Generation of smo mutant fish and genotyping
A single guide RNA (sgRNA) targeting exon 5 of smo (GenBank
accession number: NM_131027) (GGCTGATGGGTGGTGCCAA) was designed using
the ‘ZebrafishGenomics”’ track on the UCSC Genome Browser. Primers were
designed to amplify a 275 bp region flanking the target site for use in
all screening and subsequent genotyping steps using the previously
described fluorescent PCR assays (Sood et al. 2013). The primer
sequences are as follows: smo -E5-Fwd (5’-
TGTAAAACGACGGCCAGTTTACTCGCTTATGTCTGGAG) and smo -E5-Rev (5’-
GTGTCTTTAACTGAATCTGCATCCACC). Synthesis of target oligonucleotide
(Integrated DNA Technologies), preparation of mRNA, microinjection,
evaluation of sgRNA activity by CRISPR-STAT and generation of mutant
lines were carried out as described previously (Varshney et al., 2016).

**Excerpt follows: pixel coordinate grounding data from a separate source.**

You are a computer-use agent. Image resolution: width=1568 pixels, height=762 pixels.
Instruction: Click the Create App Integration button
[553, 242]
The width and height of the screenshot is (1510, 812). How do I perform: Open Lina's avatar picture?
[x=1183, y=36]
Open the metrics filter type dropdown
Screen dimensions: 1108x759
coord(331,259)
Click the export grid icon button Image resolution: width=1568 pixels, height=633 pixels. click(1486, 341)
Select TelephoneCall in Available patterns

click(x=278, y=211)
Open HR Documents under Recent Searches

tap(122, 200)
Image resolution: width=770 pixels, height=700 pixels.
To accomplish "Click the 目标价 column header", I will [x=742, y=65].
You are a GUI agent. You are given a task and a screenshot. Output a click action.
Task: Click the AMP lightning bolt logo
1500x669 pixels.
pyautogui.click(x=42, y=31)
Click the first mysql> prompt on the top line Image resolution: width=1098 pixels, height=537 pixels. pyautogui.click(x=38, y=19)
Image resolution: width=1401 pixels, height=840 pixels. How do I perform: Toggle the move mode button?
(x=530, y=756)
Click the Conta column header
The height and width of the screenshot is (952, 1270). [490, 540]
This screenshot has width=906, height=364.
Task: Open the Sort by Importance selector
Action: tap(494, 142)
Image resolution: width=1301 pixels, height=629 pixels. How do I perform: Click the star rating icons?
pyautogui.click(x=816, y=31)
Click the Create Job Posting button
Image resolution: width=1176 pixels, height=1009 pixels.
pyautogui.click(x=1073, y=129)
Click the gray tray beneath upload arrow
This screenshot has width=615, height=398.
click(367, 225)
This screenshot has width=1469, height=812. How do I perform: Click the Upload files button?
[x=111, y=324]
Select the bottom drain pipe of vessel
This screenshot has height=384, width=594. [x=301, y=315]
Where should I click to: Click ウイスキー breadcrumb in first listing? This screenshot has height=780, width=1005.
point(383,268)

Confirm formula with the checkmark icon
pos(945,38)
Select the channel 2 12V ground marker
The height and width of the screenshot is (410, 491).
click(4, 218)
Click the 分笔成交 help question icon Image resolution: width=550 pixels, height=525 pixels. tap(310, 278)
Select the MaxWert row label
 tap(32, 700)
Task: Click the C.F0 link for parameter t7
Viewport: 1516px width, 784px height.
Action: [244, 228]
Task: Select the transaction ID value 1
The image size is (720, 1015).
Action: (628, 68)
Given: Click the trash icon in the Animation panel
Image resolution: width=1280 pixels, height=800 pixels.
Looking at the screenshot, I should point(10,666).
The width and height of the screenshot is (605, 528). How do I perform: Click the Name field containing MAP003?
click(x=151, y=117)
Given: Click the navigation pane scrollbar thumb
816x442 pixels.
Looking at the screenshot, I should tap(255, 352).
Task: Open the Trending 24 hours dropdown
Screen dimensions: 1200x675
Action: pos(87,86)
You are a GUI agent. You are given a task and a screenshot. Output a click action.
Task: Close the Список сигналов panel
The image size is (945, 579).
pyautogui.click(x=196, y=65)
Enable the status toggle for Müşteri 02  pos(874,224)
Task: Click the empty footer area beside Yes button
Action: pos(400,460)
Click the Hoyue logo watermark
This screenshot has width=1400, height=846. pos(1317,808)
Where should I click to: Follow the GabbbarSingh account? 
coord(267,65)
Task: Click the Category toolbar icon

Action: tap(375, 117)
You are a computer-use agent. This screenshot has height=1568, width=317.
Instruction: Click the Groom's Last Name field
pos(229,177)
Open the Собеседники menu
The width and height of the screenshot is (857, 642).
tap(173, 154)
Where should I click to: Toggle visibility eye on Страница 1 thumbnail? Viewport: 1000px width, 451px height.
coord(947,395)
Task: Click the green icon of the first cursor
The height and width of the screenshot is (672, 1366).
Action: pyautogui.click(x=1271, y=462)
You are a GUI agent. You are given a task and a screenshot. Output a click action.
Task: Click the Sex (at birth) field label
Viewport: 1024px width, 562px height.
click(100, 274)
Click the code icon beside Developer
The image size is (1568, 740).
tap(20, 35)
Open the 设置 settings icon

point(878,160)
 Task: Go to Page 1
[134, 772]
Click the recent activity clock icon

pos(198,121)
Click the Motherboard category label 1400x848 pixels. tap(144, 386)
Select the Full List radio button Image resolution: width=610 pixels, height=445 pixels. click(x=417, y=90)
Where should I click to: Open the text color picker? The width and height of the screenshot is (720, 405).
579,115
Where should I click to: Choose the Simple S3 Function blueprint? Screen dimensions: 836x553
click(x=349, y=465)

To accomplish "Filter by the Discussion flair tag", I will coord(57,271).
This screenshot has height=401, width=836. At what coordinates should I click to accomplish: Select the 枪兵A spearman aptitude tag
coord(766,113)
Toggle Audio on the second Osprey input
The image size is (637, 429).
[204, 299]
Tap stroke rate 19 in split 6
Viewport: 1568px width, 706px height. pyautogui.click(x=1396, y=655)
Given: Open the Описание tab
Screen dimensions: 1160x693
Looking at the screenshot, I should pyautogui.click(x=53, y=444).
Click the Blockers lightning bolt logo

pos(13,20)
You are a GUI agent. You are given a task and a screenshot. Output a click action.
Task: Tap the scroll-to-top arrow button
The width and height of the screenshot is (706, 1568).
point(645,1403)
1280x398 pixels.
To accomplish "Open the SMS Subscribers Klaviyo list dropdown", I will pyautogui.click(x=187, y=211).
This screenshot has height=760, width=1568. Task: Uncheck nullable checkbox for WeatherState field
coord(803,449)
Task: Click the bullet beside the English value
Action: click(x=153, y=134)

Briefly, Wildtype embryos (TAB5) were injected with sgRNAs (5pg) and
Cas9 mRNA (300pg) and grown to adulthood. Screening for germline
transmission of indels was carried out by analysis of 8 embryos from the
progeny of each founder fish at 24 hours post fertilization by
fluorescent PCR. Progeny of founder fish with desired mutant alleles
were grown to adulthood and genotyped to identify heterozygous fish for
subsequent phenotype analysis. The mutant alleles were sequenced to
determine their predicted effect on the encoded protein.